AES Corp. has shut down its Beaver Valley coal plant in Potter two years ahead of schedule, having failed to secure a buyer for its electricity.
The Virginia-based company flirted with the idea of converting the 125-megawatt plant to run on natural gas, but could find no takers for its energy.
The small coal facility had been feeding neighboring industrial buildings since the mid-1980s, providing power to West Penn Power and steam to Nova Chemicals and BASF. When it lost its last electric customer in 2013, AES Beaver Valley told the regional grid operator, PJM Interconnection Inc., that it would wind down in the summer of 2017.
But the company accelerated the process, taking a financial hit in the short term.

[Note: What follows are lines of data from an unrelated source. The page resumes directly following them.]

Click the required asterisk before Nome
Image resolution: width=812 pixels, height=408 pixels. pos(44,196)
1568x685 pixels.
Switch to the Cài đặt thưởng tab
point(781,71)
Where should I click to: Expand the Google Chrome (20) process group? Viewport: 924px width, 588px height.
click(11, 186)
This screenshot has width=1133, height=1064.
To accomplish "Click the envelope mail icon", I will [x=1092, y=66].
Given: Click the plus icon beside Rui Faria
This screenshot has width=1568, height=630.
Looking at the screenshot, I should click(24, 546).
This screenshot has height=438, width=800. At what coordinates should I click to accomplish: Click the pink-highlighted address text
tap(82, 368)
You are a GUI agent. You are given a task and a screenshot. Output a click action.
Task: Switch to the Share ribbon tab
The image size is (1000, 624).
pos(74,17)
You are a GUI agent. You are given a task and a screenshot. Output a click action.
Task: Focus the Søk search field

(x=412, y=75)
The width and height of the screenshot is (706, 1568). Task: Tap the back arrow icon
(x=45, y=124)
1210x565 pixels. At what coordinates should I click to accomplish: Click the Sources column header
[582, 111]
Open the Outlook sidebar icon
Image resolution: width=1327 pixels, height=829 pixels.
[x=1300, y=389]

In 2013, West Penn Power paid AES $60 million to end its long-term power purchase agreement three years ahead of its expiration. Without that revenue stream, AES was forced to write down $46 million associated with the value of its Beaver Valley plant.
In May, AES worked out a deal with Nova Chemicals to get out of its lease.
“It really came as a surprise to us when we saw the barriers go across the driveway,” said Rebecca Matsco, who chairs the Potter County board of supervisors.
Ms. Matsco knew the company was considering a switch to gas, but said chatter about the plant dropped off abruptly. “And then it just seemed to stop. We did not hear anything.”
Last spring, AES asked the Pennsylvania Department of Environmental Protection for permission to install and operate burner inserts in three boilers that would allow AES Beaver Valley to burn gas in addition to, or instead of, coal. The state approved the permit earlier this year.
AES generation plants serve customers in seven states including Pennsylvania and West Virginia. The company has long-term contracts for most of its facilities, said spokeswoman Amy Ackerman. Without one, switching to natural gas or running the plant at all “wouldn’t be financially viable,” she said.
The plant was built in 1942 by another company and converted into a cogeneration facility — one that produced both steam and electricity — when AES bought it in 1985. It has three coal boilers and two turbine generators. The equipment, valued at $1.2 million, was transferred to Nova this summer.
“Nova Chemicals is evaluating plans to demolish the assets over the next several years,” said Pace Markowitz, a spokesman for the Canadian chemical company which has executive offices in Moon.